Sicher, wenn das Geld keine Rolle spielt.
Ich weiß noch aus meiner Bauzeit, dass jede energetische Verbesserung gleich tausende von Euro kostete.
Ich habe mich dazu entschieden, dieses Geld lieber in eine große PV Anlage zu investieren.
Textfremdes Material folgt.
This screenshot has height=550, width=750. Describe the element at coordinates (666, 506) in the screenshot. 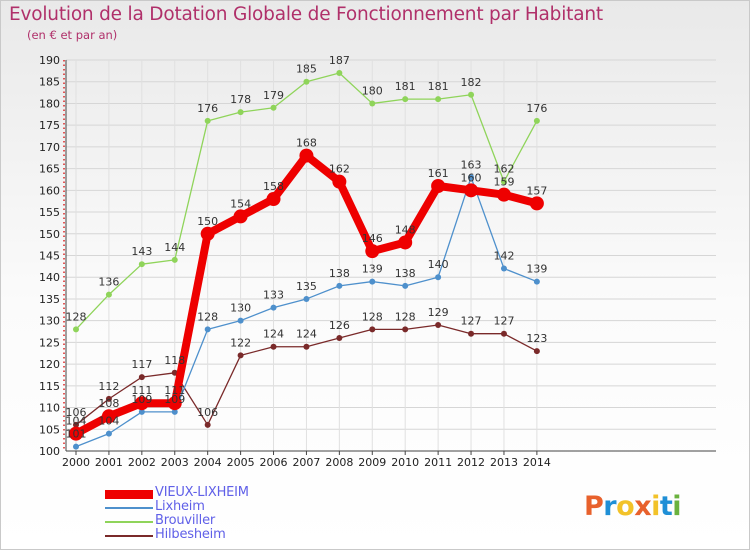

I see `logo-letter: t` at that location.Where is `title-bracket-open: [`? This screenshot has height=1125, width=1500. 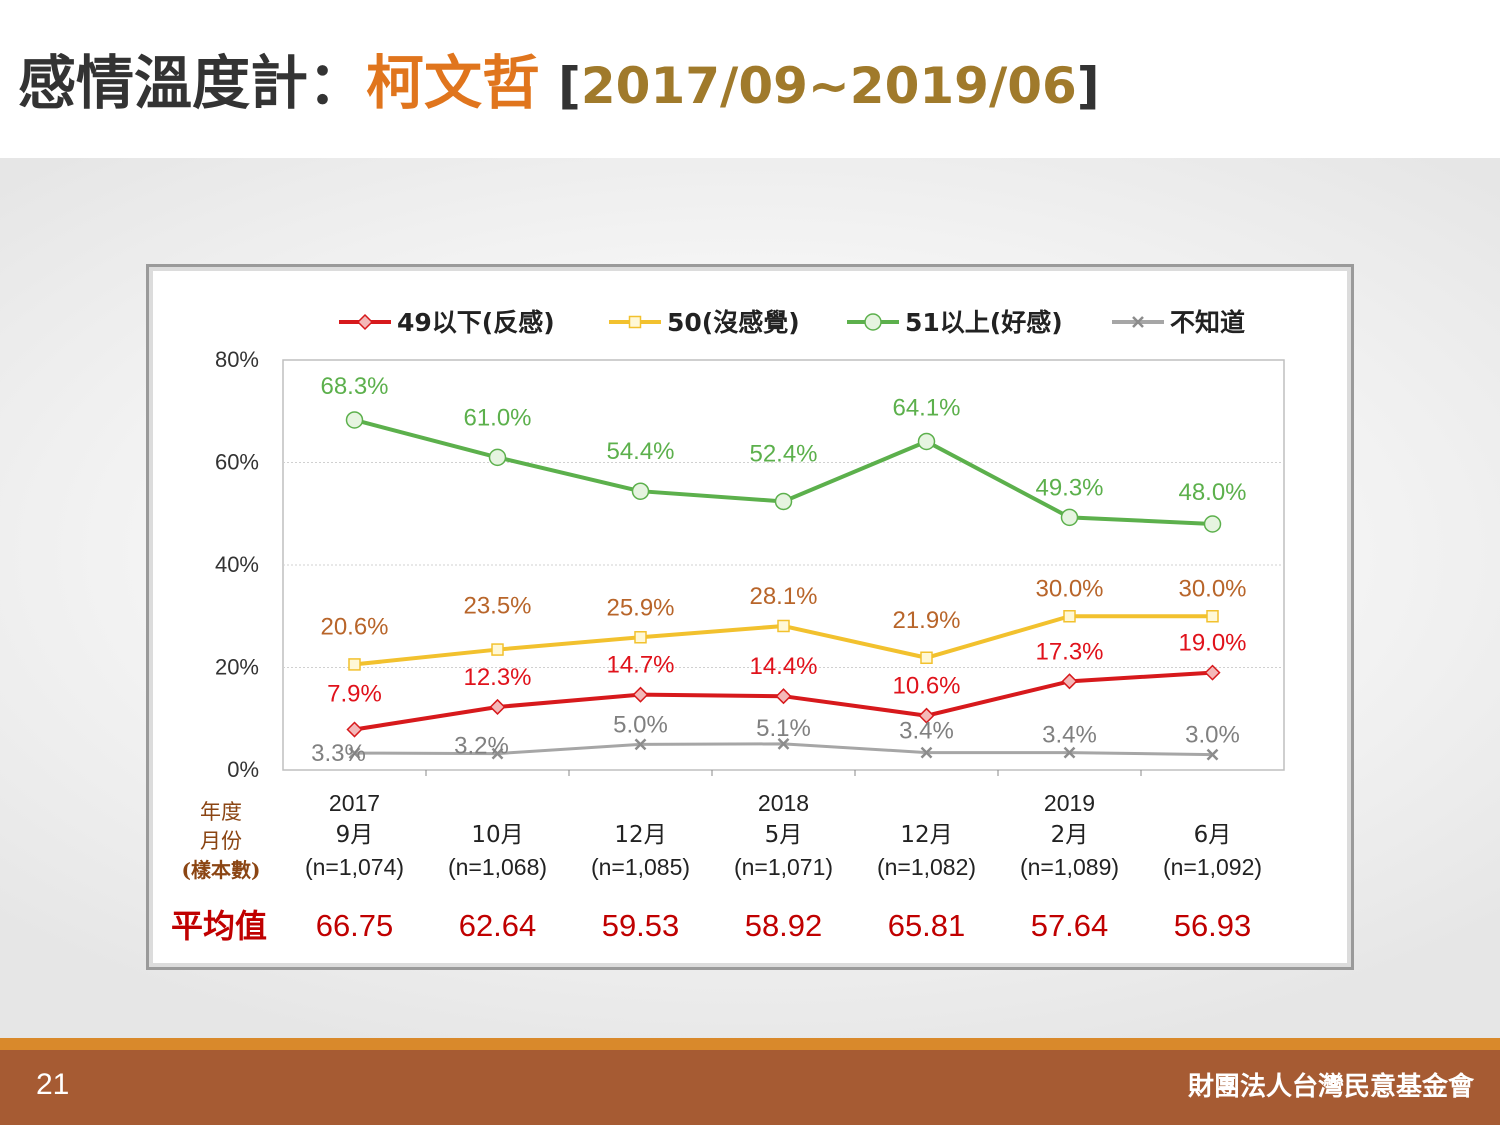 title-bracket-open: [ is located at coordinates (570, 86).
Diese gleicht den energetischen Nachteil aus und vedient noch nebenbei gutes Geld für mich.

Aber klar, wenn das Geld bei mir keine Rolle spielen würde, würde ich überall das Bestmögliche nehmen. 


  •  Bungi
  •   Bronze-Award: Mehr als 1 Jahr in der Community und viele Beiträge geschrieben.
4.12.2022 ( #18)
Ich kenne niemanden der KEIN Haus mit niedrigem Energieverbrauch möchte. So viel zur Theorie.

Die Praxis zeigt, dass das Erreichen oder Umsetzen doch von den vorhandenen Mitteln (Budget / Einkommen) abhängig ist - und da hat jeder wieder unterschiedliche Prioritäten was ihm wichtig ist oder anders gesagt ob die Energiekennzahl oberste Prio hat oder doch noch ein paar andere Dinge wie z.B. Hausgrösse, Ausstattung etc.

Oft ist man hinterher (nach dem Bauen) auch schlauer ... 😉

  •  berhan
  •   Gold-Award: Mehr als 1 Jahr in der Community und besonders viele Beiträge geschrieben.
4.12.2022 ( #19)


jayjay schrieb: Wie sieht es mit Brennwertkesseln aus, ist dort der Wirkungsgrad nicht etwas über 100%

Nur bezogen auf den Heizwert, wenn aber der Brennwert herangezogen wird dann nicht.


  •  tomsl
  •   Bronze-Award: Mehr als 1 Jahr in der Community und viele Beiträge geschrieben.
4.12.2022 ( #20)


TiM schrieb: 2021 war tendenziell zu warm wenn ich das richtig in Erinnerung habe (Gradtagszahl-bereinigt).





Ich glaube das zeigt ganz deutlich wo es tendenziell hingeht. Letztes Jahr war sogar eher das neue Normal.


berhan schrieb: Der HWB ist der Heizwärmebedarf, ich denke du meinst den Heizenergiebedarf.

Ja stimmt. Da hatten wir für die Heizung deutlich weniger, als im EA EA [Energieausweis] berechnet. WW hat es ziemlich exakt getroffen.
Für's Verständnis: das hat nichts (bzw. nicht unbedingt was) mit dem HWB zu zun?


  •  leitwolf
  •   Gold-Award: Mehr als 1 Jahr in der Community und besonders viele Beiträge geschrieben.
4.12.2022 ( #21)
Abgestimmt mit: max. 20kWh/m²/a
Besser wäre eine Abstimmung, wieviel Heizwärmebedarf absolut angestrebt wird.
Je größer das Haus/die Wohneinheit, desto kleiner der spezifische HWB und das ist eigentlich ungerecht.